_TASK DETAILS_
Count the rows below that contain the string "coordinates", and give only that number.

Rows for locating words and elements

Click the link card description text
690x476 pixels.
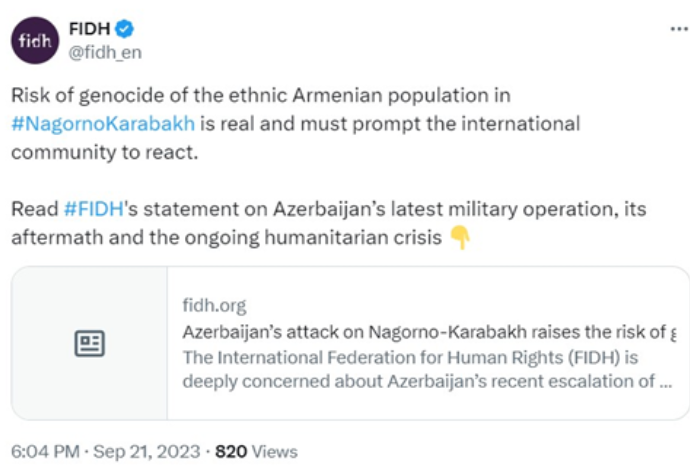pos(427,369)

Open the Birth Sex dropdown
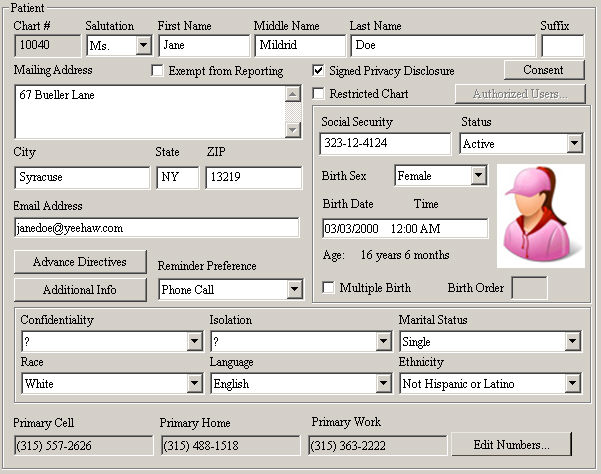click(x=478, y=176)
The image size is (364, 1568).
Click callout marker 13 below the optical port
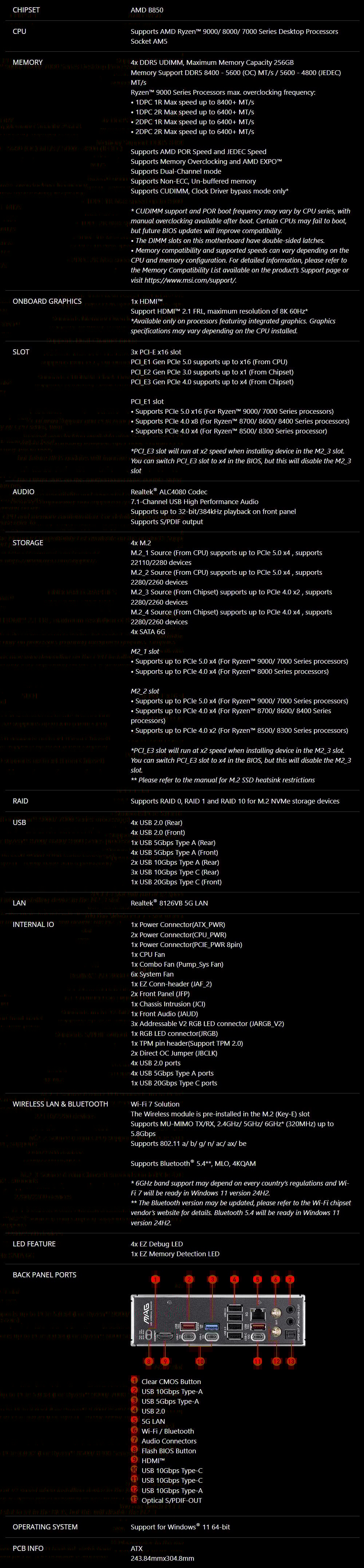(x=291, y=1360)
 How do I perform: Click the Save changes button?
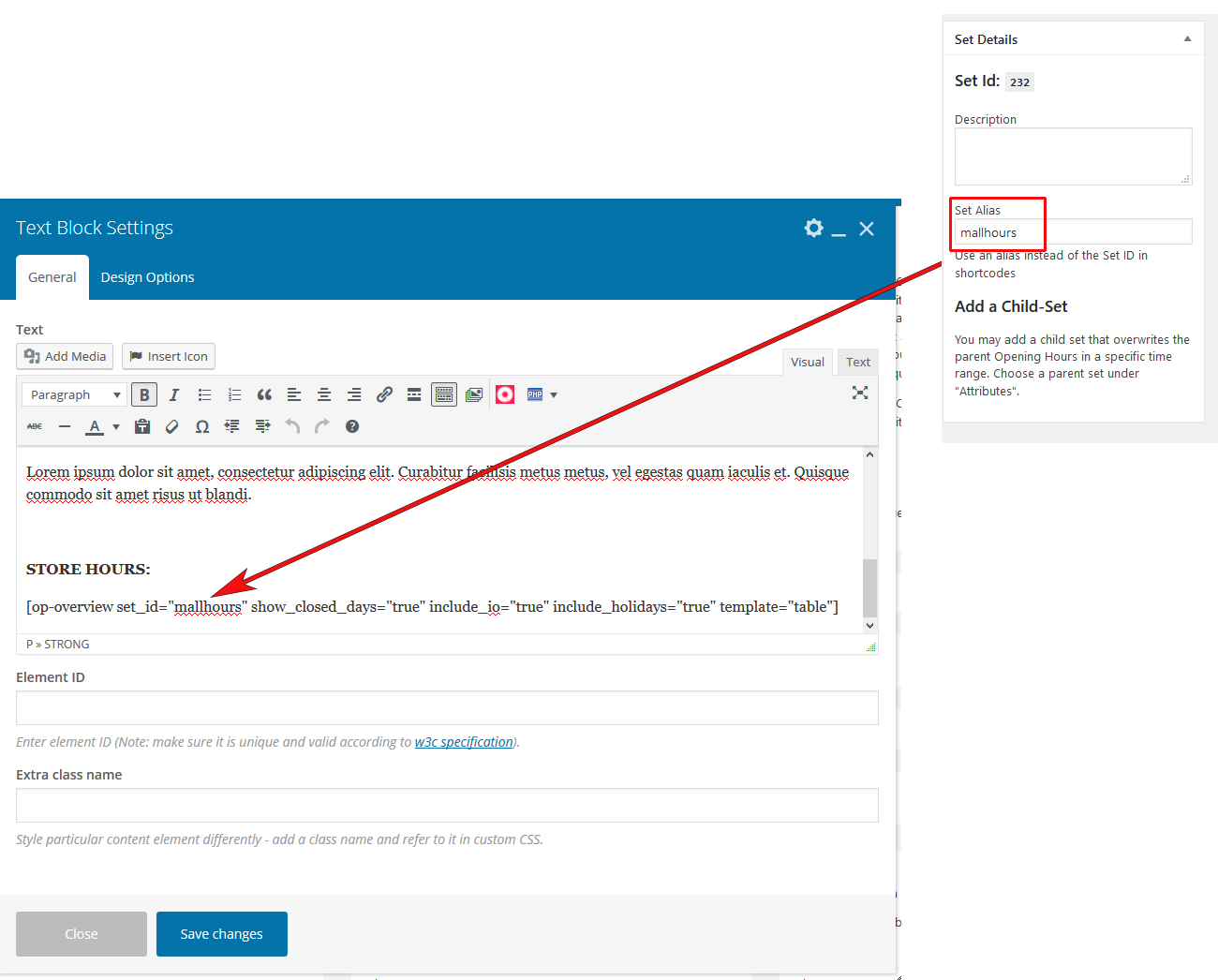[x=221, y=934]
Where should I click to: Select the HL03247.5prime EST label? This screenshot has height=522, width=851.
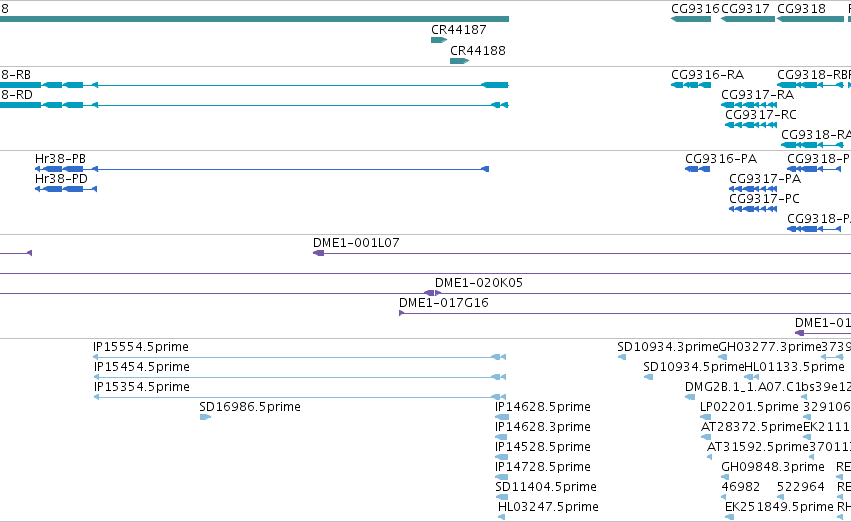point(548,507)
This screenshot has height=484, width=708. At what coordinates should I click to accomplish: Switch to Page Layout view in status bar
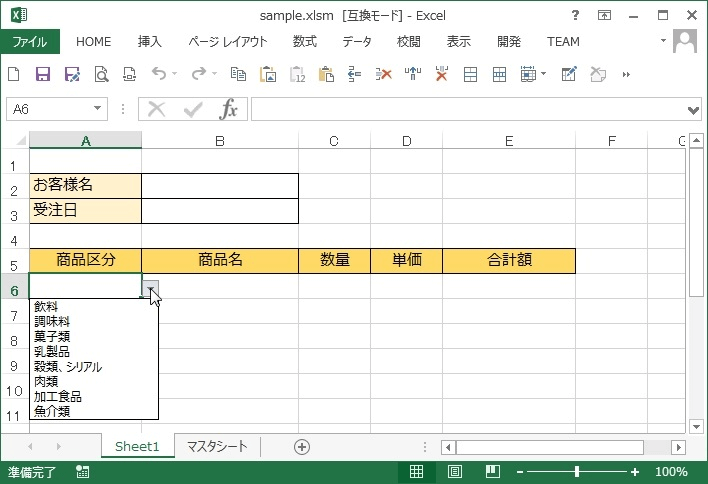454,472
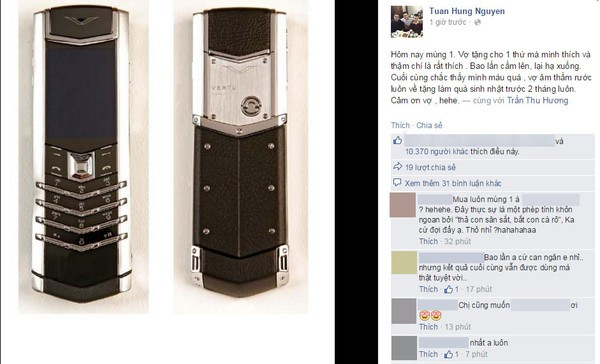
Task: Open tagged profile Trần Thu Hương
Action: (537, 100)
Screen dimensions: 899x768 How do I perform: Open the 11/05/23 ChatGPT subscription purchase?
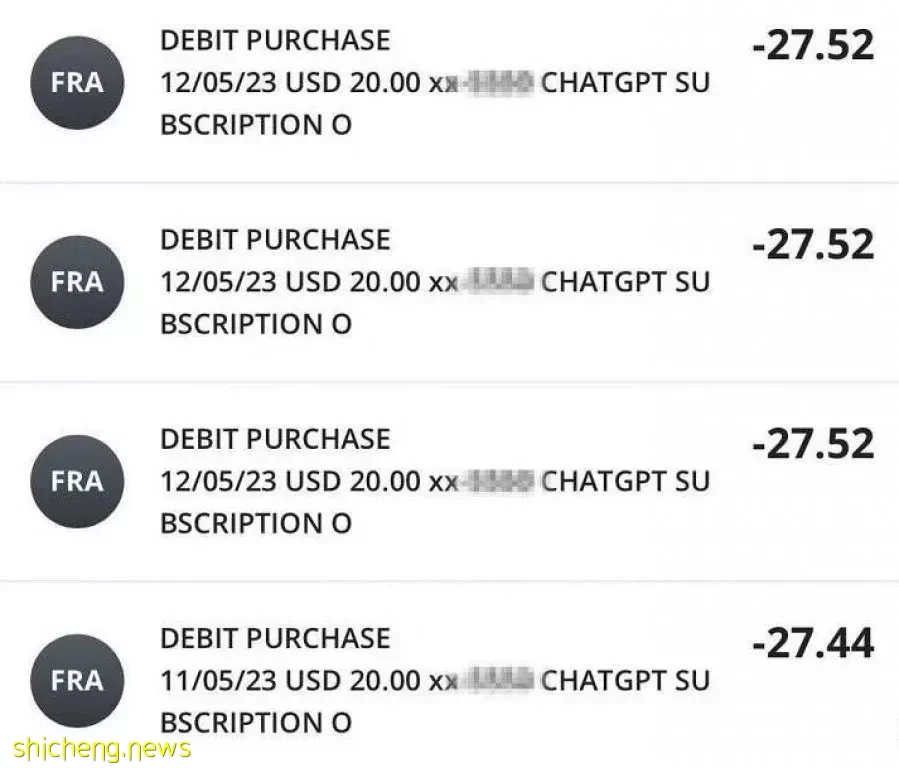coord(450,676)
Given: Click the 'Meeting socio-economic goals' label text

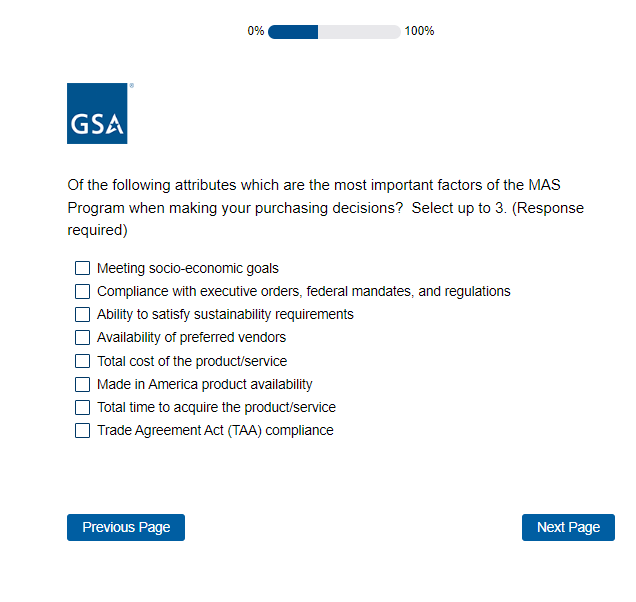Looking at the screenshot, I should (188, 268).
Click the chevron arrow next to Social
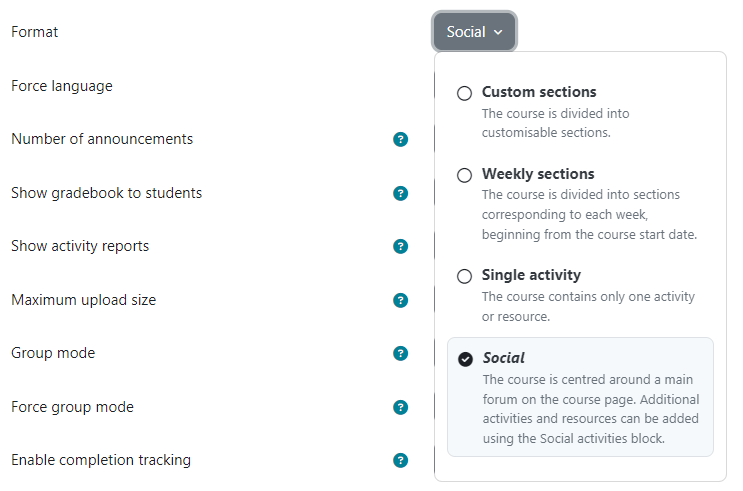The width and height of the screenshot is (743, 491). click(498, 32)
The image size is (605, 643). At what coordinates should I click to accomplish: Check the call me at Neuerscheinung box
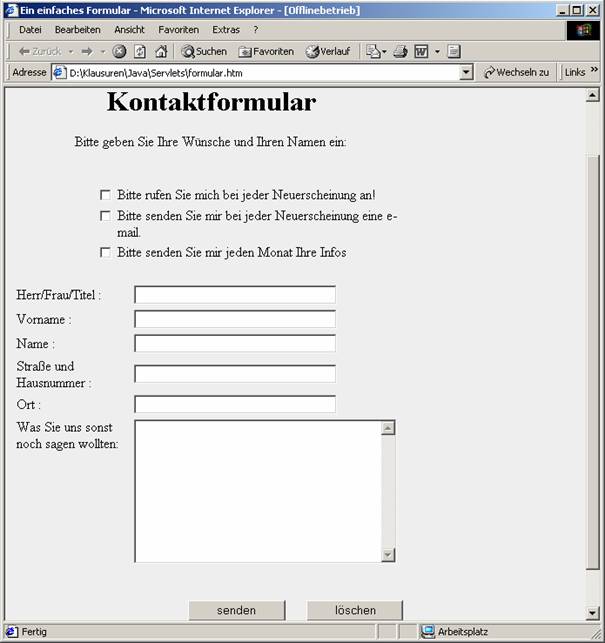point(105,195)
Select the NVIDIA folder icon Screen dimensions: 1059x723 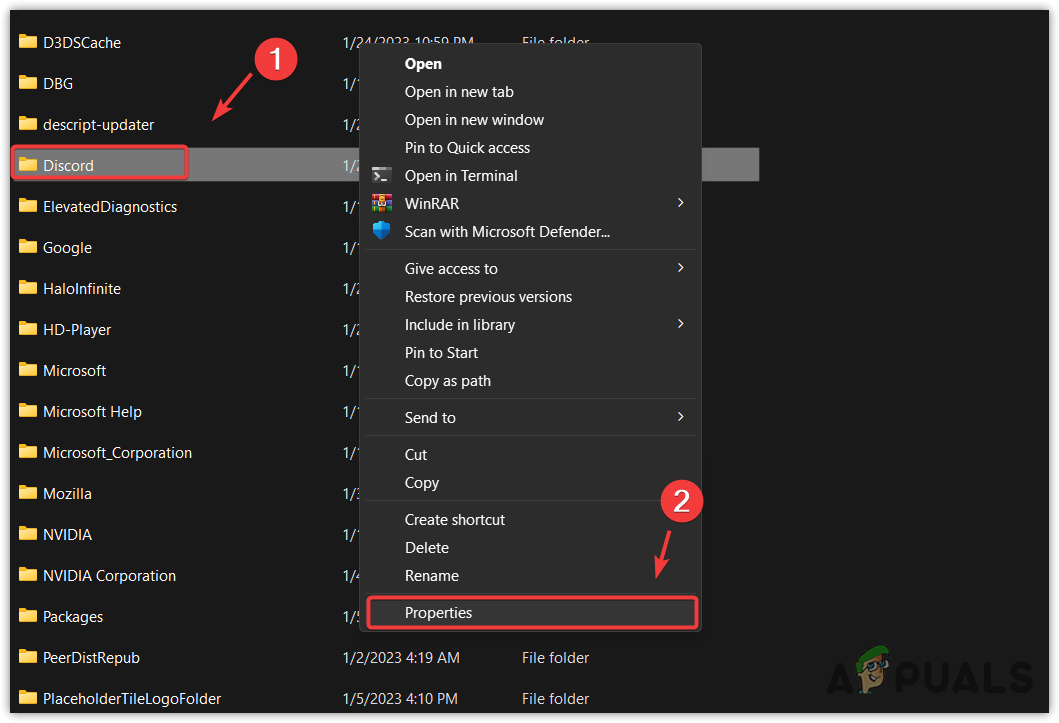(x=27, y=534)
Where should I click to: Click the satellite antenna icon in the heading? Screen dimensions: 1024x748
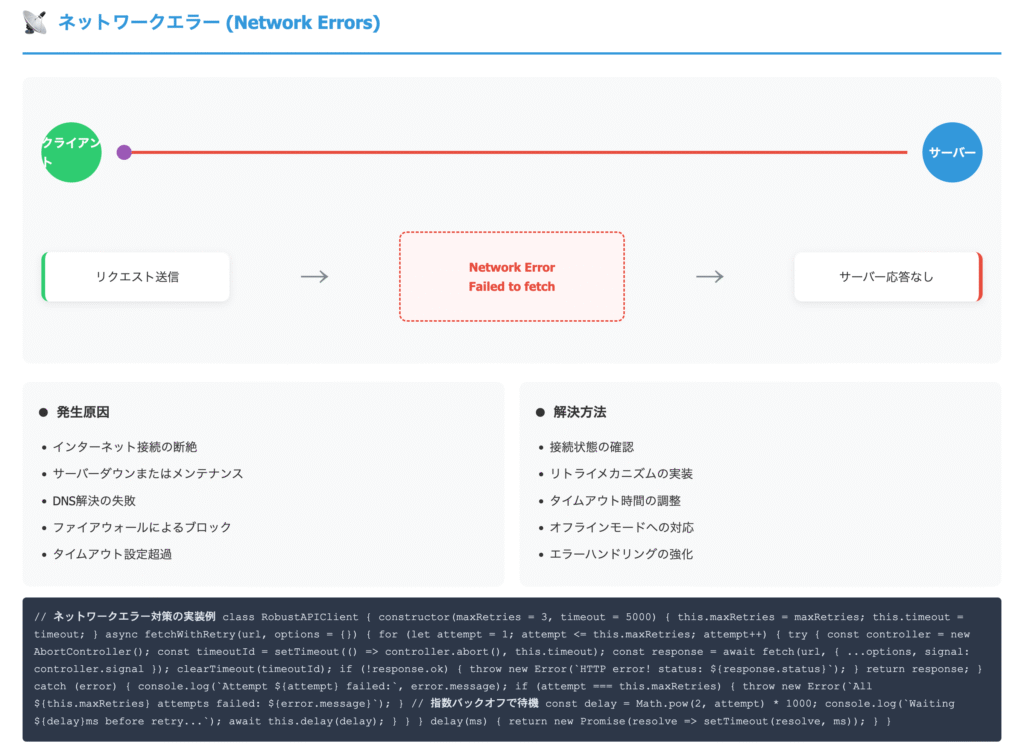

_THE SOLUTION_
2